= Harry Hedditch =

Australian politician

Harold Read "Harry" Hedditch (13 March 1893 - 23 May 1974) was an Australian politician.

Hedditch was born in Bridgewater to farmer William Forward Hedditch and Marian Nunn Jones. He became a bookkeeper and typist, and also ran the family farm at Portland from 1918. He became a real estate agent and also ran a garage. On 28 August 1921 he married Amy Elizabeth Gillies, with whom he had two children; he would later marry a second time, to Bernice Hope Boddington. He served on Portland Borough Council from 1933 to 1943 and was mayor from 1941 to 1943.

### Listing
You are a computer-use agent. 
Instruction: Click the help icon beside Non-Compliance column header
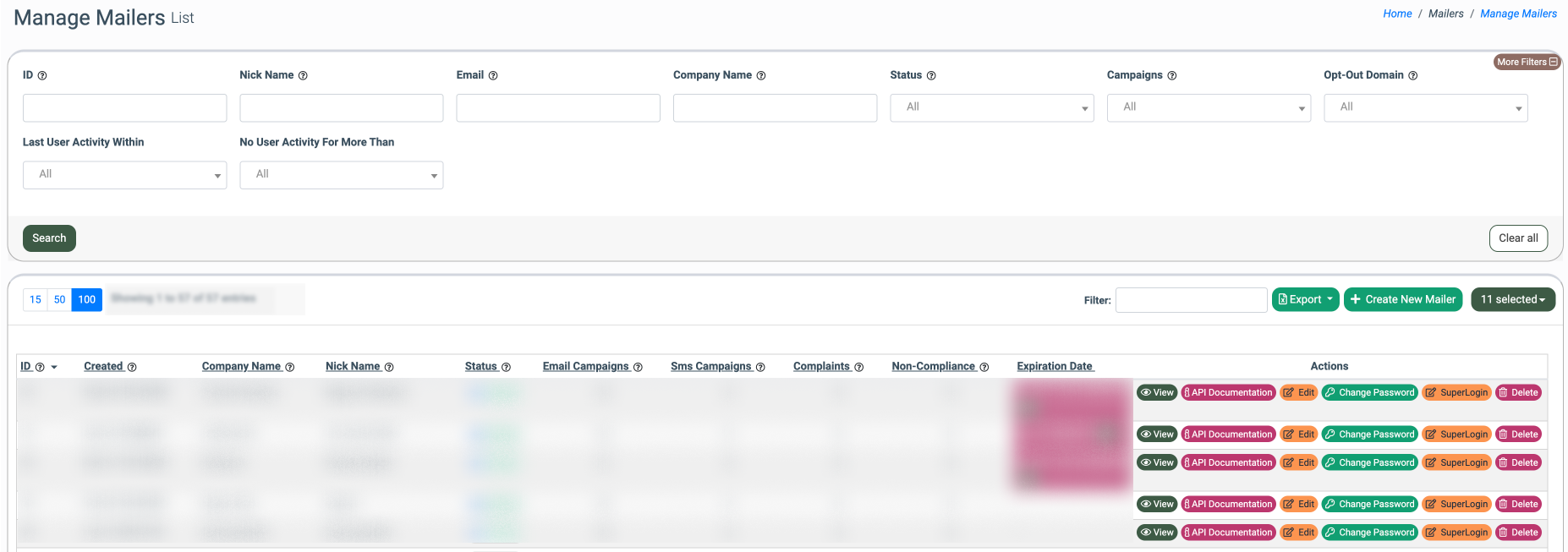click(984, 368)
...
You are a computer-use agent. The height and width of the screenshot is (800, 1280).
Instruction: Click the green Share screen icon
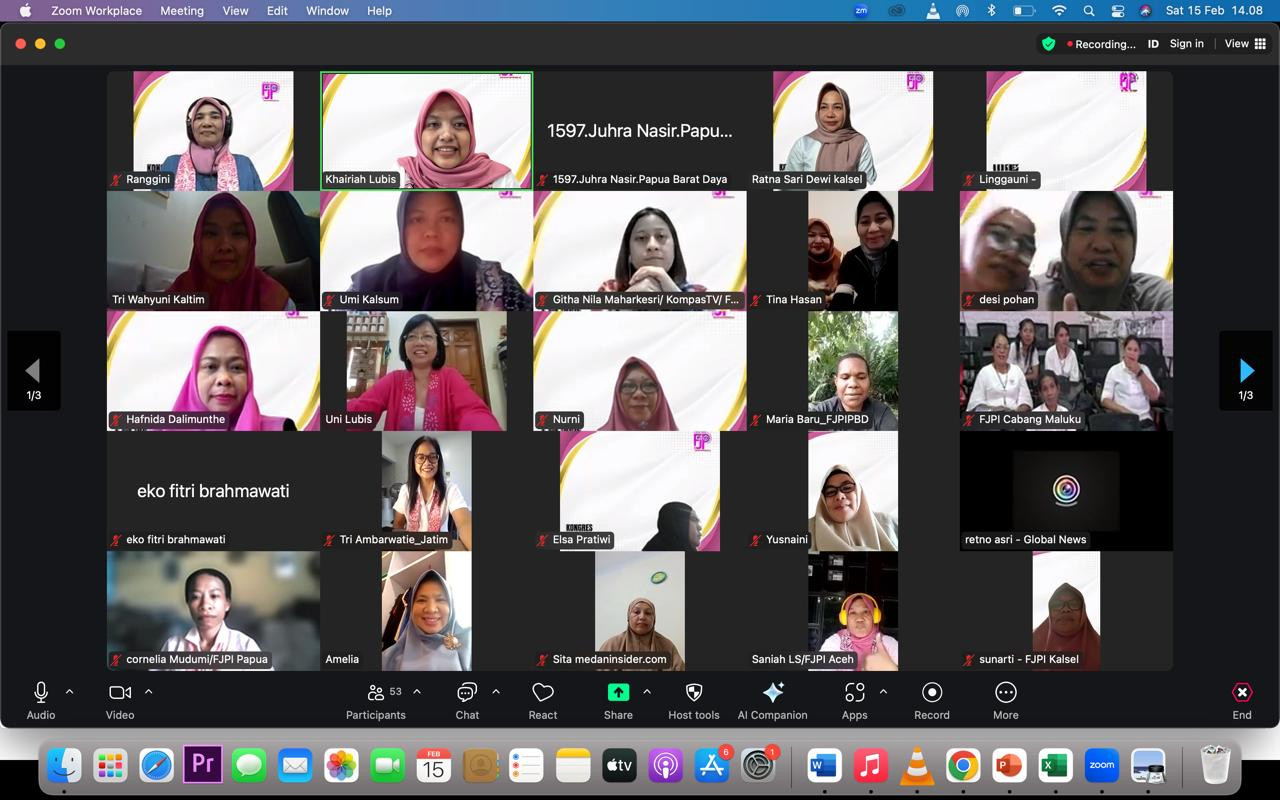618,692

### Required task 1
Name every person other than Harry Hedditch himself who appears in the biography of Harry Hedditch.
### Required task 2
Rewrite the stretch of the Harry Hedditch biography from "Hedditch was born" through "1941 to 1943.", replacing "bookkeeper" with "clerk".
### Required task 3
Write the next part of the biography of Harry Hedditch, starting after its final sentence.
The records have no connection to the text about Harry Hedditch.

### Expected answer 1
William Forward Hedditch, Marian Nunn Jones, Amy Elizabeth Gillies, Bernice Hope Boddington

### Expected answer 2
Hedditch was born in Bridgewater to farmer William Forward Hedditch and Marian Nunn Jones. He became a clerk and typist, and also ran the family farm at Portland from 1918. He became a real estate agent and also ran a garage. On 28 August 1921 he married Amy Elizabeth Gillies, with whom he had two children; he would later marry a second time, to Bernice Hope Boddington. He served on Portland Borough Council from 1933 to 1943 and was mayor from 1941 to 1943.

### Expected answer 3
In 1943 Hedditch was elected to the Victorian Legislative Assembly for Port Fairy and Glenelg; a Country Party member, he was an unendorsed candidate but joined the parliamentary party. His seat was abolished in 1945 and he was defeated running for Portland. He was elected for Portland in 1947, and in 1949 resigned from the Country Party to join the Liberal and Country Party. He was defeated a second time on 12 May 1950. Hedditch died at Geelong East in 1974.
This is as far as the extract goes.